--- Records supplied ---
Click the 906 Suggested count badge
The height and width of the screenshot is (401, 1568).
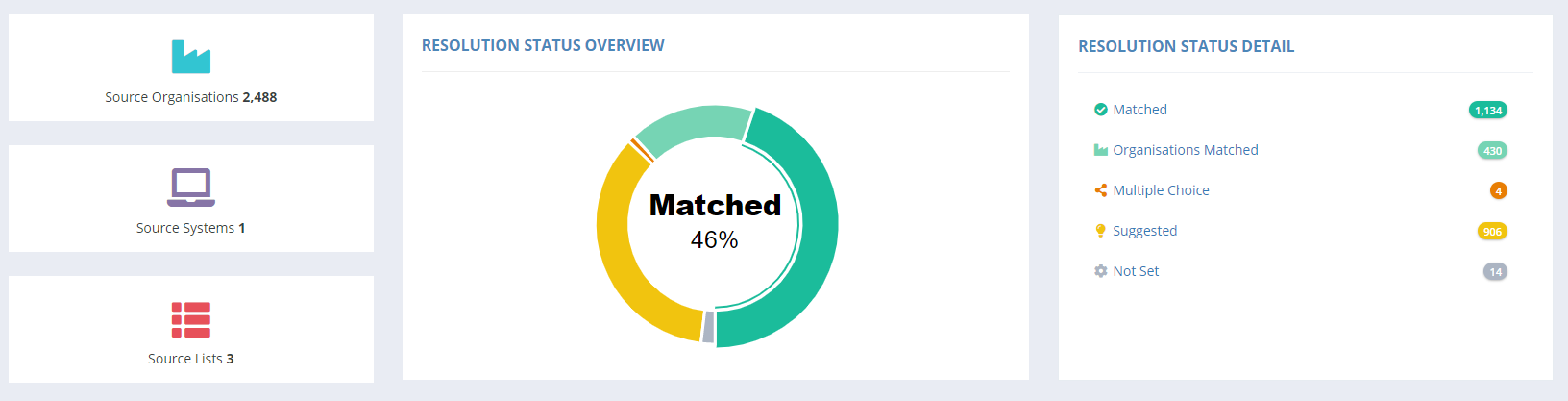[1491, 232]
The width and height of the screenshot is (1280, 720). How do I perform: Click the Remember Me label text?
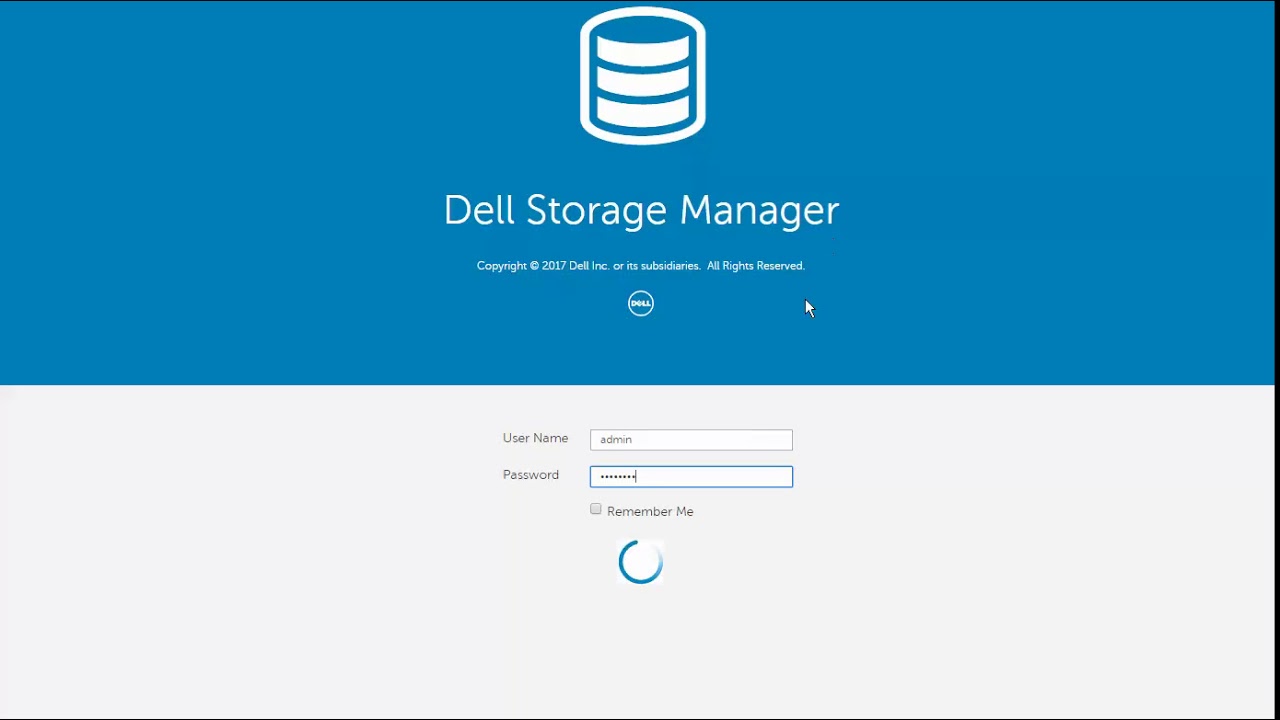coord(650,512)
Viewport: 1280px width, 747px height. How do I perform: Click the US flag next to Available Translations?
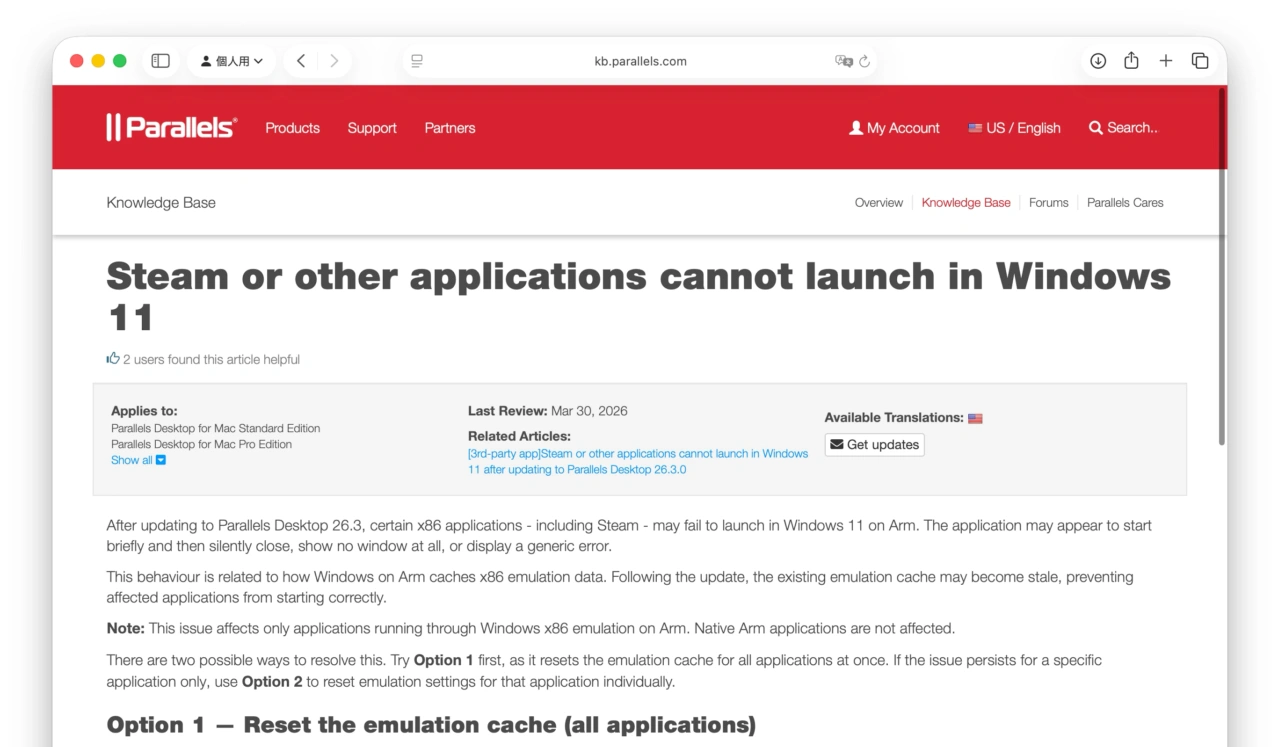pyautogui.click(x=975, y=417)
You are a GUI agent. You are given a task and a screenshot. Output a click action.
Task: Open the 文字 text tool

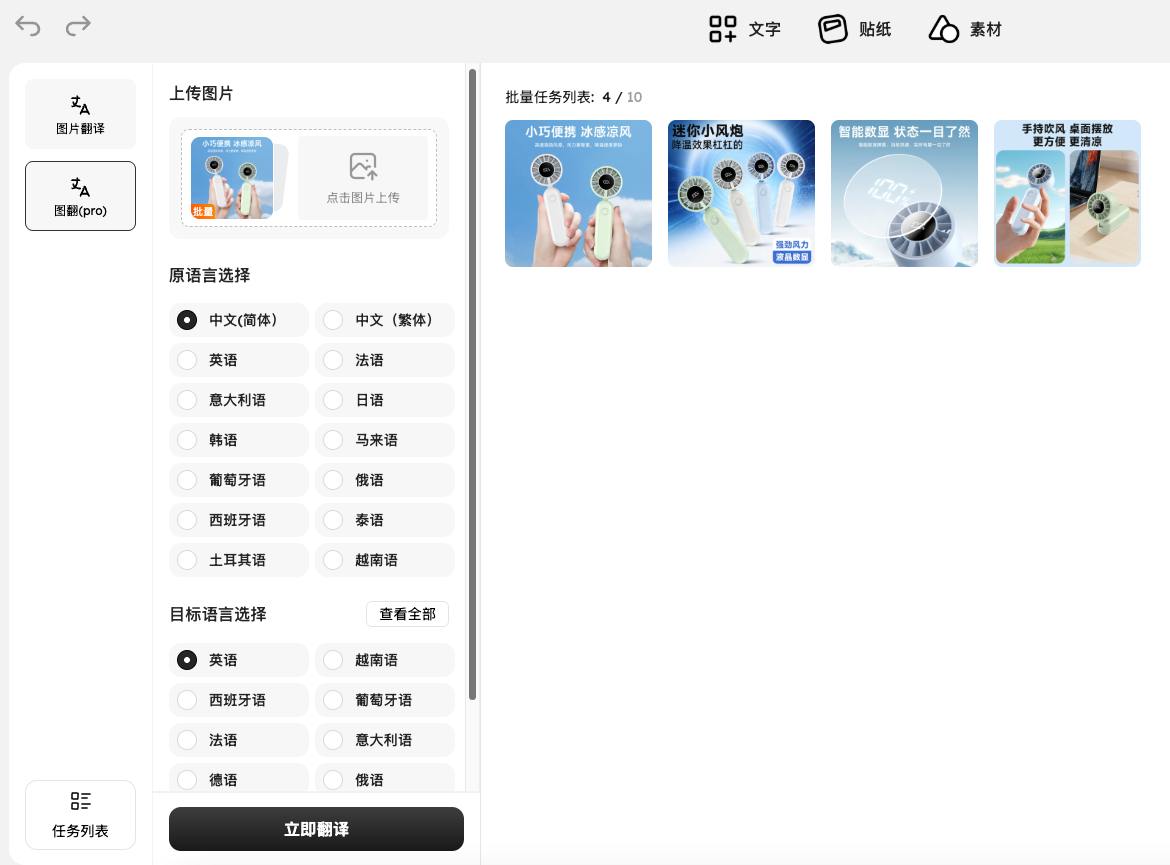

--- Work instruction ---
All pictures must be left out. Reproduce exactly the lines from the one containing "You are a GUI" to the final line of the entries.

--- Task response ---
You are a GUI agent. You are given a task and a screenshot. Output a click action.
Task: Open the 文字 text tool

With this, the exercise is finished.